Certes, il existe des méthodes pour motiver la motivation tel que : Le plaisir de la nouveauté, l’envie de se dépasser, la recherche de la reconnaissance d’autrui, la valorisation, la confiance en soi. Mais toutes ce méthodes doivent être mises en place dès le très jeune âge et la crise de l’adolescence est souvent une remise en question de tous ces points.

Alors, quoi faire?

Un savant mélange de plaisir au savoir, de méthodes et de rigueur s’avère nécessaire pour redonner du tonus au désir de réussir.

En effet, la réussite entraîne la réussite, l’échec produit une spirale de l’échec et pour contrer ce dernier processus, il me semble qu’il faille, avant tout mettre en oeuvre tout un processus d’organisation au travail et de méthodes qui obligent de fait l’élève à progresser. Ainsi, bien souvent des rituels de travail forcent au travail et donc permettent des résultats.
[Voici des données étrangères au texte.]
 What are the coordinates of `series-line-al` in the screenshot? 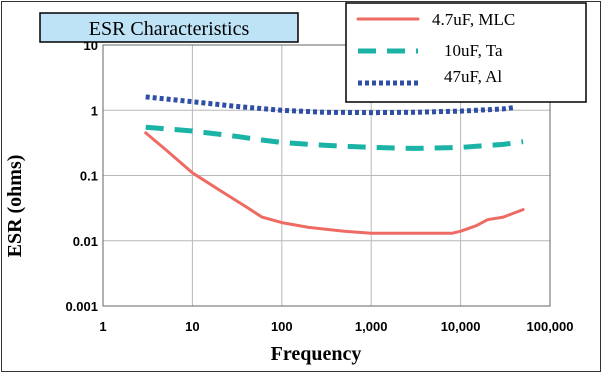 It's located at (330, 105).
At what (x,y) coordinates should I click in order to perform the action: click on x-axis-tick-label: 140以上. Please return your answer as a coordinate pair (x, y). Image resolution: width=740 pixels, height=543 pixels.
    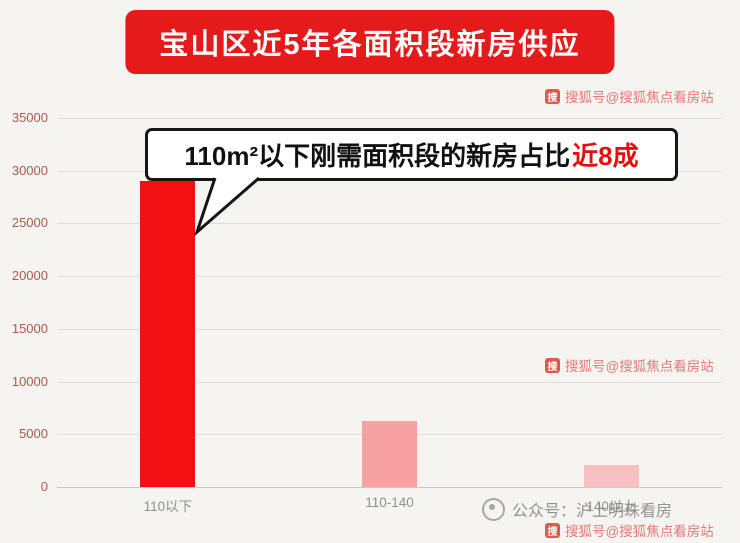
    Looking at the image, I should click on (611, 506).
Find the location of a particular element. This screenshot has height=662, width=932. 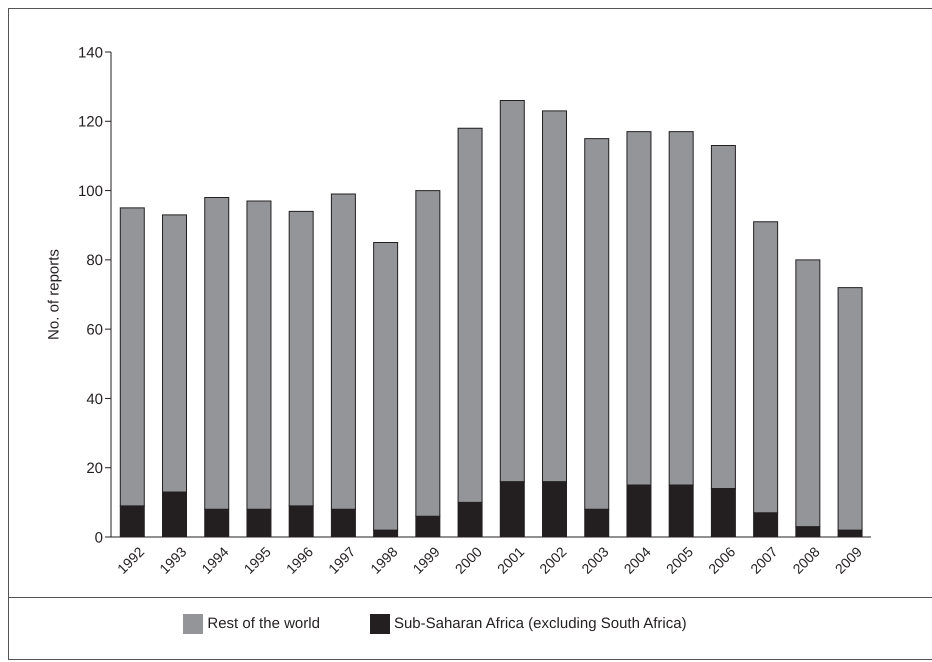

y-tick-label: 0 is located at coordinates (98, 538).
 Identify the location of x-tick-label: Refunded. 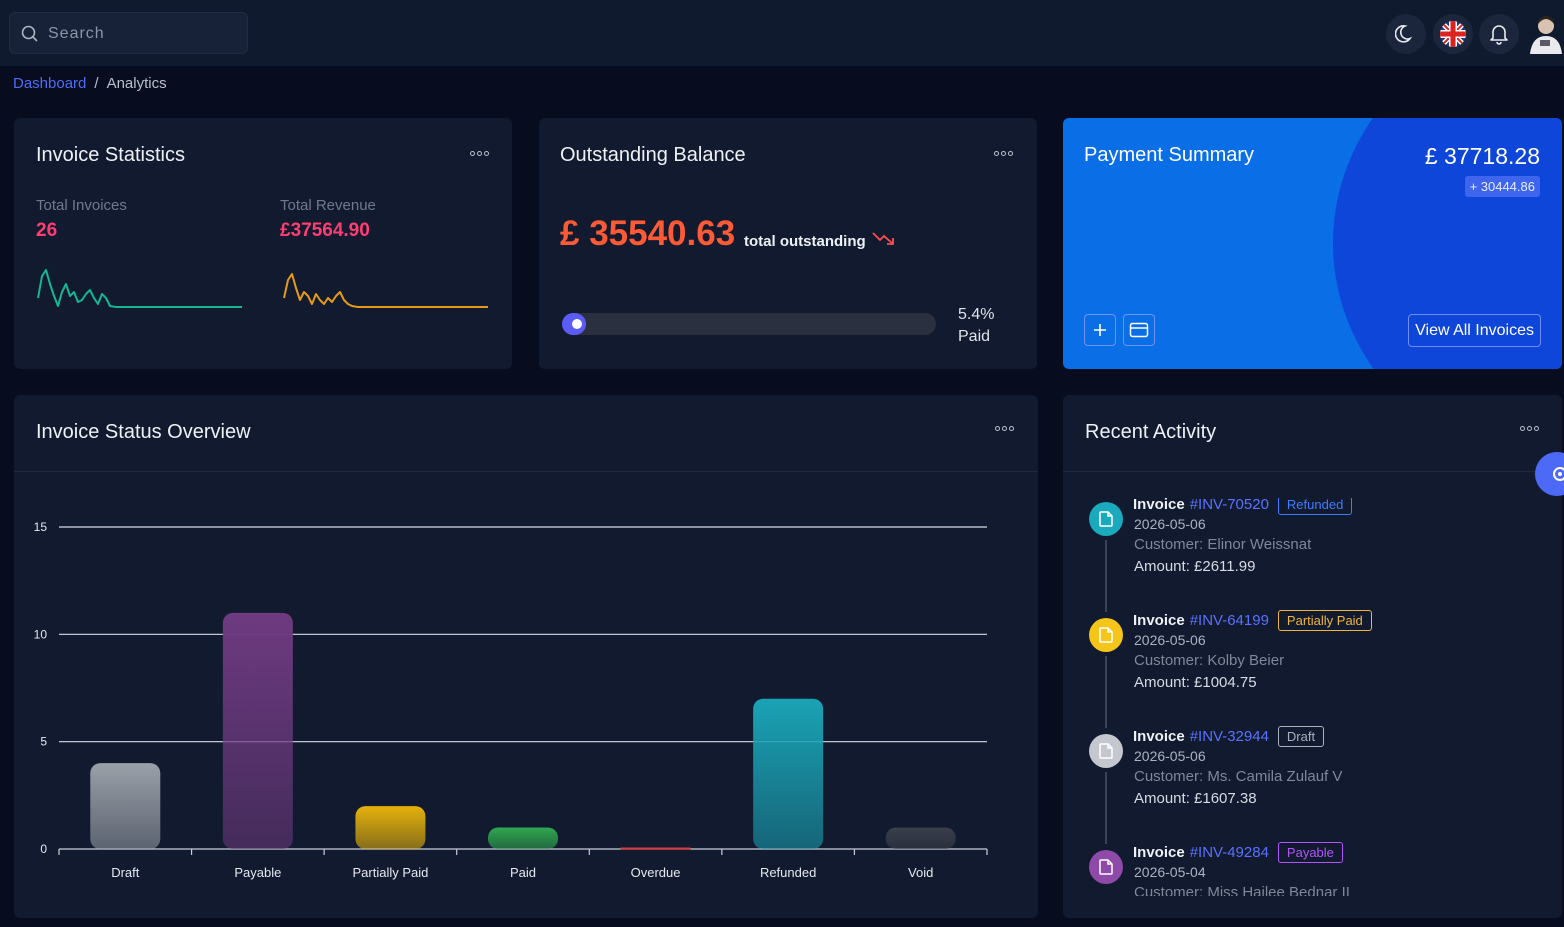
(788, 872).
Et un résultat positif entraîne obligatoirement du plaisir et pousse ainsi à continuer ce processus. C’est pourquoi on peut faire naître la motivation au travail en posant un contrat avec l’élève de réaliser d’abord formellement un programme qu’on lui prescrit.

Pour cela il faut tout d’abord qu’une relation de synergie apparaisse entre le professeur et l’élève et que l’élève ait au moins plaisir ou intérêt à accepter ce contrat que lui propose le professeur.
Là intervient sans doute une relation affective qui évoluera vers plus d’autonomie quand ce processus se réalise pendant un certain temps. C’est ensuite ce rituel de rigueur et de méthode qui impliquera l’élève au travail, et comme on le sait le travail produit de la richesse, à savoir ici une réussite.